• Question: how much of the film'the martian ' is real?

    Asked by ThePyroMatt to Vinita, Kirsty, Col Op, Charlie 🚀, Andrea on 15 Jun 2016.
    • Photo: Andrea Boyd

      Andrea Boyd answered on 15 Jun 2016:


      A fair amount. We all went together (all the astronauts, astronaut trainers, eurocoms, space doctors and space engineers and scientists from my workplace) and watched it when it first came out in the cinema – so much fun.

      The storm at the start was unlikely to happen so fast and like that. The author knew this but he needed something to kick start the movie. There really are giant tornado dust storms though like you see in other scenes.

      The crew attitudes and interaction were very realistic and so was mission control. You can see everyone is calm, gets along and works together – they have disagreements but they back each other up for the big picture. In films like Gravity and Interstellar all the yelling and crying was ridiculous because those people would never have passed astronaut selection.
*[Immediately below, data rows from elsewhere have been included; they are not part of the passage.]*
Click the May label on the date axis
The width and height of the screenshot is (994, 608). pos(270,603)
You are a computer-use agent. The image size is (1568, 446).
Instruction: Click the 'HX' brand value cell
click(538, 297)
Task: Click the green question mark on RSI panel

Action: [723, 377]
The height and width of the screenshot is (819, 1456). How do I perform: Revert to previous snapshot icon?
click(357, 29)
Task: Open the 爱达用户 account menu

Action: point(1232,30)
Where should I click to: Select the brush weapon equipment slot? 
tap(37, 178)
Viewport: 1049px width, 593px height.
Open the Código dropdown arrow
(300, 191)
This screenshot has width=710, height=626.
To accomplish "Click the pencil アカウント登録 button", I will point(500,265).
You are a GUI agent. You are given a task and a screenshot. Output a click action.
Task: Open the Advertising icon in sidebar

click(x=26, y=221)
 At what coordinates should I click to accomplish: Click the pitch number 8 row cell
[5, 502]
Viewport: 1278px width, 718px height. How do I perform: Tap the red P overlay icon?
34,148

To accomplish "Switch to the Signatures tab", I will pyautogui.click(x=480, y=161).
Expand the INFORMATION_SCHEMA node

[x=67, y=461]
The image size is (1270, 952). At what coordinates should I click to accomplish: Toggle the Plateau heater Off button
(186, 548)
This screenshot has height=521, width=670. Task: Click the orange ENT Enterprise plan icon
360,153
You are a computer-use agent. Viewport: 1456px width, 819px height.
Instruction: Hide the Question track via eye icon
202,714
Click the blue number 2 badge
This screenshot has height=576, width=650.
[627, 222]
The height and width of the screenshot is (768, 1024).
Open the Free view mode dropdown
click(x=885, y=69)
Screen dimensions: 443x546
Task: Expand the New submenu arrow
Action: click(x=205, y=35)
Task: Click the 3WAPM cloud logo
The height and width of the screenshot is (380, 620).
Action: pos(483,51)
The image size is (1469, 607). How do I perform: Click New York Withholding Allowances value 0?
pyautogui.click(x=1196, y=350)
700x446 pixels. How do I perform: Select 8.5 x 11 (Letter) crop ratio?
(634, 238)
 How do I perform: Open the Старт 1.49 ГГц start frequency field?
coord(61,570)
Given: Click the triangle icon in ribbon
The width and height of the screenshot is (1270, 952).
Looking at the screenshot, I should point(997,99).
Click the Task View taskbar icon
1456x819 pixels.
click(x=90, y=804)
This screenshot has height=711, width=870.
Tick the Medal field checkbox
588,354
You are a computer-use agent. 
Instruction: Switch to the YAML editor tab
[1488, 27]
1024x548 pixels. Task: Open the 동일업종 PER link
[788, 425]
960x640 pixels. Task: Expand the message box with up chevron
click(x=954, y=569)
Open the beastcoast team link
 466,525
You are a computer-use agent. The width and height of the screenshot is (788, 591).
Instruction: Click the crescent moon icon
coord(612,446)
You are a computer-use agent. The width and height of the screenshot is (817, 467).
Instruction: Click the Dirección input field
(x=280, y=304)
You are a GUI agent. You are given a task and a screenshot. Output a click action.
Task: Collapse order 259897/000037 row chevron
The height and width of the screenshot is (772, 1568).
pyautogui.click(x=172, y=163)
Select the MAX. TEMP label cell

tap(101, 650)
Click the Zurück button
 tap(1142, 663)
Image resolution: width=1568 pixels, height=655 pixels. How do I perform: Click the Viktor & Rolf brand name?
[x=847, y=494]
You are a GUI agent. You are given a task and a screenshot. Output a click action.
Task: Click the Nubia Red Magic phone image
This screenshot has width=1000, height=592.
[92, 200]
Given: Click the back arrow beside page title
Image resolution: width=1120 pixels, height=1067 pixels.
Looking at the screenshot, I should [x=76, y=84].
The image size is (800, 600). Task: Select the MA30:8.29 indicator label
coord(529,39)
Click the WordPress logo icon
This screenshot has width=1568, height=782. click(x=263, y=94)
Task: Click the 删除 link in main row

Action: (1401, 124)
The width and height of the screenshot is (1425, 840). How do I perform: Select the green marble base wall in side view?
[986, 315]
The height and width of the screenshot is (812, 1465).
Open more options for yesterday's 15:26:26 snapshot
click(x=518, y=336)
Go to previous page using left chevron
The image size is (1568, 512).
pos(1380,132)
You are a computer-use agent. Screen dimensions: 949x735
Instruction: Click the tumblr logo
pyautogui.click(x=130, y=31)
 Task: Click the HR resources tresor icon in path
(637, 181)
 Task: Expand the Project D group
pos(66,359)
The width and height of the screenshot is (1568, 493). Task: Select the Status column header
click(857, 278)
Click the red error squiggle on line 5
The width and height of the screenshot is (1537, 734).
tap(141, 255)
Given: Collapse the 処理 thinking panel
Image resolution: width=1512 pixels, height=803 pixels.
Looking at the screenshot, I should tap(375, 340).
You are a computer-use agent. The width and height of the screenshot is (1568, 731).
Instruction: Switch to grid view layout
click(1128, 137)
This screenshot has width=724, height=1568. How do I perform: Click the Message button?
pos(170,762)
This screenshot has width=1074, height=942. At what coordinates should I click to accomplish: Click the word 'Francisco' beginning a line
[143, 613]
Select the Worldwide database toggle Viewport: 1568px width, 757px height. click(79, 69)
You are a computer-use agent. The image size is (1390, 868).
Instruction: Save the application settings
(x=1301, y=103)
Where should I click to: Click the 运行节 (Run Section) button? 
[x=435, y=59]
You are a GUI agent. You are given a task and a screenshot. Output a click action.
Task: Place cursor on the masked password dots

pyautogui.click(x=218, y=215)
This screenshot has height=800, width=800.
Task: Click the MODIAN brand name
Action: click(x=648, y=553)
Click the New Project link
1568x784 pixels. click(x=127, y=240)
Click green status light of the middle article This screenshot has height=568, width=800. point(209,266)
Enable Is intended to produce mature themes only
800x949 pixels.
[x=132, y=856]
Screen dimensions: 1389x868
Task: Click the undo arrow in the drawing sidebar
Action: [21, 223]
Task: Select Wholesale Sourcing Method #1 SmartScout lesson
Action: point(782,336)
      You always see the same people on console in the mission control room – that’s so you know the characters for the film – in real life there are hundreds of mission controller so you would have different people on console. There is more than one flight director etc… 😉

      It’s possible to use old landers like pathfinder to communicate with Earth if you replace the batteries.

      On Mars there’s much less gravity so you would walk funny – he walked and moved pretty normally in the film – it wouldn’t be like that in real life.

      Things can be grown in Martian soil if you mix it with the right other things – we have some simulations with that and have grown plants just fine.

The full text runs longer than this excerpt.